设定任务 1: 请把这篇题解中以“所以我们需要维护一波树状数组”开头的段落改写成简短的要点列表，并保留其主要信息。
设定任务 2: 根据这篇题解，这道题的本质是什么？

文本段落:
________________________
P5047 [Ynoi2019 模拟赛] Yuno loves sqrt technology II 题解
题目链接:Yuno loves sqrt technology II
很早以前觉得还挺难的一题。本质就是莫队二次离线,可以参考我这篇文章的讲述莫队二次离线 P5501 [LnOI2019] 来者不拒,去者不追 题解 。
注意到左右两边莫队的端点移动,贡献效果是不一样的:
-
\(r \rightarrow r+1\),会增加 \([l,r]\) 上比它大的数。
-
\(l \rightarrow l-1\),会增加 \([l,r]\) 上比它小的数。
所以我们拆分成 \([1,r]\) 上比 \(a_{当前} \ 大/小\) 的数的数量去减去 \([1,l-1]\) 上比 \(a_{当前} \ 大/小\) 的数的数量。然后很显然,就是经典的莫二套路了,一个用扫描线 \(+\) 值域分块来算,一个预处理来算。
所以我们需要维护一波树状数组预处理出每个点对前缀区间的逆序对贡献情况,然后判断的时候,左端点的移动是看比它小的值数量,而右端点的移动则是更大值数量。至于如何查找,首先我们先查找出 \(\ge x\) 的数量,然后直接用当前区间的数量减去它得到比它小的数量,而大于的数量,只需要减去重复相等的数量即可,开个桶维护就行,记得离散化,剩余见代码注释即可。
参照代码
#include <bits/stdc++.h>
//#pragma GCC optimize("Ofast,unroll-loops")
#define isPbdsFile
#ifdef isPbdsFile
#include <bits/extc++.h>
#else
#include <ext/pb_ds/priority_queue.hpp>
#include <ext/pb_ds/hash_policy.hpp>
#include <ext/pb_ds/tree_policy.hpp>
#include <ext/pb_ds/trie_policy.hpp>
#include <ext/pb_ds/tag_and_trait.hpp>
#include <ext/pb_ds/hash_policy.hpp>
#include <ext/pb_ds/list_update_policy.hpp>
#include <ext/pb_ds/assoc_container.hpp>
#include <ext/pb_ds/exception.hpp>
#include <ext/rope>
#endif
using namespace std;
using namespace __gnu_cxx;
using namespace __gnu_pbds;
typedef long long ll;
typedef long double ld;
typedef pair<int, int> pii;
typedef pair<ll, ll> pll;
typedef tuple<int, int, int> tii;
typedef tuple<ll, ll, ll> tll;
typedef unsigned int ui;
typedef unsigned long long ull;
typedef __int128 i128;
#define hash1 unordered_map
#define hash2 gp_hash_table
#define hash3 cc_hash_table
#define stdHeap std::priority_queue
#define pbdsHeap __gnu_pbds::priority_queue
#define sortArr(a, n) sort(a+1,a+n+1)
#define all(v) v.begin(),v.end()
#define yes cout<<"YES"
#define no cout<<"NO"
#define Spider ios_base::sync_with_stdio(false);cin.tie(nullptr);cout.tie(nullptr);
#define MyFile freopen("..\\input.txt", "r", stdin),freopen("..\\output.txt", "w", stdout);
#define forn(i, a, b) for(int i = a; i <= b; i++)
#define forv(i, a, b) for(int i=a;i>=b;i--)
#define ls(x) (x<<1)
________________________
数据列表:
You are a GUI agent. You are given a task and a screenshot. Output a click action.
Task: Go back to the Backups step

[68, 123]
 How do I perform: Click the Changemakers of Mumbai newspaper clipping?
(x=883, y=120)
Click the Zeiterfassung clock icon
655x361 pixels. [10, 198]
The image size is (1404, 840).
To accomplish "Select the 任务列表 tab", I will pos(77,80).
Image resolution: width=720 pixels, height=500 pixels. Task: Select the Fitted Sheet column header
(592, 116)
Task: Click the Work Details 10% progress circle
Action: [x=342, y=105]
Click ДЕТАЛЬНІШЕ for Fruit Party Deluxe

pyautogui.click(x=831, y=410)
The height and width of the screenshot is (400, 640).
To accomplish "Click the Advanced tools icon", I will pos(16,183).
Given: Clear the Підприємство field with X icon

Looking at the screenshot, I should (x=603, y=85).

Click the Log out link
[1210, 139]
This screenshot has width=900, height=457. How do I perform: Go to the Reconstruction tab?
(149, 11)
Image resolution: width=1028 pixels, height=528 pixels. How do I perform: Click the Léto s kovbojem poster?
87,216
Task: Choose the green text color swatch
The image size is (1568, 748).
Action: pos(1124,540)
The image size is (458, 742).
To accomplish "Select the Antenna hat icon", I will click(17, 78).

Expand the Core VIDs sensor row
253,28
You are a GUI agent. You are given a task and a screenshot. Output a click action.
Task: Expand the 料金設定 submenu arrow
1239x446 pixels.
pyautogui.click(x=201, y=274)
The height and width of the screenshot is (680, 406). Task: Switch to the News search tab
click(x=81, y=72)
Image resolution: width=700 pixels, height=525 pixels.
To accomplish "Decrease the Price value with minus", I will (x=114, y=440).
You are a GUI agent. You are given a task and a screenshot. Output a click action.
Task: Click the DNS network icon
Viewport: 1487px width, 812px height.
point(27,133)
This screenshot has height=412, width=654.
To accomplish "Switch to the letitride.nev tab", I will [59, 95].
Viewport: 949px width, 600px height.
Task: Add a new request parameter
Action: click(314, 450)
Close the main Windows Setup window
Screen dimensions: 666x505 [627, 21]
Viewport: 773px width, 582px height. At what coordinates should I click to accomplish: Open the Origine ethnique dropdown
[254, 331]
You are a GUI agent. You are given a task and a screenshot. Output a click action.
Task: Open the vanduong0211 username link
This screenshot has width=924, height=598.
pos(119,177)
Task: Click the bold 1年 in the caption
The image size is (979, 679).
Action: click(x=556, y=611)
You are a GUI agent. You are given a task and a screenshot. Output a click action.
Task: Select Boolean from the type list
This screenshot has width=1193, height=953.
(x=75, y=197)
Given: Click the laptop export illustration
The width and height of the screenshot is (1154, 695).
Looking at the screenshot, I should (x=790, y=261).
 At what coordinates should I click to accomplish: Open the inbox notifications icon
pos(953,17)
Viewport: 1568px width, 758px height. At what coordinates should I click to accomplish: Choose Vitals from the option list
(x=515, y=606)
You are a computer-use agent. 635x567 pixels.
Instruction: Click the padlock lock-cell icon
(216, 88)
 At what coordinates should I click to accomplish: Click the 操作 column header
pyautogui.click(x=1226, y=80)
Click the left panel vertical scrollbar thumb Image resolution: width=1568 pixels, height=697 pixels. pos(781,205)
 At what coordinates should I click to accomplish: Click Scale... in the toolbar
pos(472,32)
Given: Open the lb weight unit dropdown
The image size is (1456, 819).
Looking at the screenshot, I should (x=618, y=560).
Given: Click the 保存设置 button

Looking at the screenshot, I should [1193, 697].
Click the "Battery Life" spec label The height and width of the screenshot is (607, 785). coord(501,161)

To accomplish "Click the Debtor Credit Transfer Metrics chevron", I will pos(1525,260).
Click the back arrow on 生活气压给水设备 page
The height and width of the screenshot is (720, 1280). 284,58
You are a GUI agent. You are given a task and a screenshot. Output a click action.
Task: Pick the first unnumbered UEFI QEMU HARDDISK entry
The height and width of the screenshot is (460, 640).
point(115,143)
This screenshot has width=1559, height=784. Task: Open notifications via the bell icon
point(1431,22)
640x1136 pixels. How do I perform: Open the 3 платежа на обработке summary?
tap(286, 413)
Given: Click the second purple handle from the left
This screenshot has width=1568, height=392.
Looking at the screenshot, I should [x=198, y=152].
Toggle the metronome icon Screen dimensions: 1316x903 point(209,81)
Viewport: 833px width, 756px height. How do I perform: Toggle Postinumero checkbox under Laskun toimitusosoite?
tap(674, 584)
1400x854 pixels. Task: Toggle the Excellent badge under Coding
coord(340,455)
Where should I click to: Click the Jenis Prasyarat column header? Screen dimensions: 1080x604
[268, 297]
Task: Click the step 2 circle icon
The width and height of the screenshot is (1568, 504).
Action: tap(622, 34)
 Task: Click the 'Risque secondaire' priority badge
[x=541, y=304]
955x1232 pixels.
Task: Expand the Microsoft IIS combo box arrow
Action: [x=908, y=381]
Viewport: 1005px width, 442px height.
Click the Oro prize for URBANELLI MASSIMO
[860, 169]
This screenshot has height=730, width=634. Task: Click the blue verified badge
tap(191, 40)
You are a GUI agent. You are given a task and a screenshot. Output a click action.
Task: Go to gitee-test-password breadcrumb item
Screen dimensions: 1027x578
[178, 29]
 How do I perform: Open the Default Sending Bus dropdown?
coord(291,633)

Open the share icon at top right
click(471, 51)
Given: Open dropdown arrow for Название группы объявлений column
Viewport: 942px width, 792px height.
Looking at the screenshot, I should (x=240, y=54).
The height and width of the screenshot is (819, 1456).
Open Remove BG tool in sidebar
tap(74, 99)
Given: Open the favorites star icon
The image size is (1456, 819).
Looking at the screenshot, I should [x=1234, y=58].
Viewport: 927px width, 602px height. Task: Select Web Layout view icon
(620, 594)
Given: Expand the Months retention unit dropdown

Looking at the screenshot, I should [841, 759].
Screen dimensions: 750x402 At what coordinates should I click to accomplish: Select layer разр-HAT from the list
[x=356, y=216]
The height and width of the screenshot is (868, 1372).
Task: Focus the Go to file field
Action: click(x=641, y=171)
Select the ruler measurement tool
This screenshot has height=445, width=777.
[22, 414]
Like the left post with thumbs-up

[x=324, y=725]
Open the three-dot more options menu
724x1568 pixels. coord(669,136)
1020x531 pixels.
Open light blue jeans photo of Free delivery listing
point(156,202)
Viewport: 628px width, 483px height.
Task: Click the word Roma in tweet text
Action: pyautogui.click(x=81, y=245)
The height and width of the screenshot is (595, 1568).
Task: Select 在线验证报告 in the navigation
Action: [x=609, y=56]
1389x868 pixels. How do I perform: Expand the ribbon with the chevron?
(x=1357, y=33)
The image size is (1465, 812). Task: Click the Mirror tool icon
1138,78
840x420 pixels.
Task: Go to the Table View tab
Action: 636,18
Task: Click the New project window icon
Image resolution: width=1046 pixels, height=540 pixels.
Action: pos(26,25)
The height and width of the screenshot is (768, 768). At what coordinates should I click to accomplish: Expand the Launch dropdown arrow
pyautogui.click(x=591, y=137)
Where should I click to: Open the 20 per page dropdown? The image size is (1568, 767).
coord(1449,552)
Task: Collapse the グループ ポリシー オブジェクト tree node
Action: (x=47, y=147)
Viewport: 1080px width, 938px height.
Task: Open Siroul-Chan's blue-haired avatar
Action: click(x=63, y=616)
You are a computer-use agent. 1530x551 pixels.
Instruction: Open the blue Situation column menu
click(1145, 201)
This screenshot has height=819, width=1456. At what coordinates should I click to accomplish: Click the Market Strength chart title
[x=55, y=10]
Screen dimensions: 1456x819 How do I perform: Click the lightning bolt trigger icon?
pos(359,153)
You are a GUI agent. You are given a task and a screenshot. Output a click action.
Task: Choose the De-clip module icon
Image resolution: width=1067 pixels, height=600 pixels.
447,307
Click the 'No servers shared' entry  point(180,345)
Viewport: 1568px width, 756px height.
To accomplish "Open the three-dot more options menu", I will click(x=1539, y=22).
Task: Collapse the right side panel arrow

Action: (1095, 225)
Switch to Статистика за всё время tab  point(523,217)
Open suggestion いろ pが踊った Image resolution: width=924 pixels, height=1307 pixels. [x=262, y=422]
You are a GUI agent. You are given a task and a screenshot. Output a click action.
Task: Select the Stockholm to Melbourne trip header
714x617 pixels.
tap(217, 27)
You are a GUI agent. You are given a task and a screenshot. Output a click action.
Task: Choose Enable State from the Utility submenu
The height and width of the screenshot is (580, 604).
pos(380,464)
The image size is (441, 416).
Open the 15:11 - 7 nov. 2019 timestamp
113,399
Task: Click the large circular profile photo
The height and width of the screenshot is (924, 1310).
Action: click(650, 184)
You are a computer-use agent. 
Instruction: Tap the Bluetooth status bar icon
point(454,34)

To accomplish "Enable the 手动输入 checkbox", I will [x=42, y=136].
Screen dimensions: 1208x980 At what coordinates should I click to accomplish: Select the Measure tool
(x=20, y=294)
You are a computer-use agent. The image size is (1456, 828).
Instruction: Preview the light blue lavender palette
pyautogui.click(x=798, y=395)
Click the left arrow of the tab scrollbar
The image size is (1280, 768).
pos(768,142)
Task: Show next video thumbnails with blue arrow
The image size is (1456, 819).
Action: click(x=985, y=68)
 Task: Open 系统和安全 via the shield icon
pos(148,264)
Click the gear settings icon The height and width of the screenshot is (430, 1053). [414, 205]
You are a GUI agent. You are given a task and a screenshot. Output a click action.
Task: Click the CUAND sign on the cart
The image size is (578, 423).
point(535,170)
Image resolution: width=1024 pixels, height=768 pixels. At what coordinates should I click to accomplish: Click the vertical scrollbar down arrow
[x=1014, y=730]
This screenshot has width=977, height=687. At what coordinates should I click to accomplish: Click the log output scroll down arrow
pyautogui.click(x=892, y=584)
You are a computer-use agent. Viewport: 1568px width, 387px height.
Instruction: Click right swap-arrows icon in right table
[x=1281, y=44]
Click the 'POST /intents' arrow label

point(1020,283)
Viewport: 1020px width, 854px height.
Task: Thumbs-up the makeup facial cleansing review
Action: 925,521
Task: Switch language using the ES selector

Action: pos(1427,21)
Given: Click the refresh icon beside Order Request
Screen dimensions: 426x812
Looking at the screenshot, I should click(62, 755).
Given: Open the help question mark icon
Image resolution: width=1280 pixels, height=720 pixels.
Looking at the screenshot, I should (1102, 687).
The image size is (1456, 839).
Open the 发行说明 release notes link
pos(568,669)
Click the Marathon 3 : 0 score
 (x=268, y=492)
________________________
正确答案 1:
- 用树状数组预处理每个点对前缀区间的逆序对贡献。
- 判断时，左端点的移动看比它小的值的数量，右端点的移动看比它大的值的数量。
- 查找时，先求出 ≥x 的数量，再用当前区间的数量减去它，得到比它小的数量。
- 比它大的数量，只需从 ≥x 的数量中减去与它相等的数量，相等的数量用桶维护。
- 要记得离散化，其余细节见代码注释。

正确答案 2: 莫队二次离线。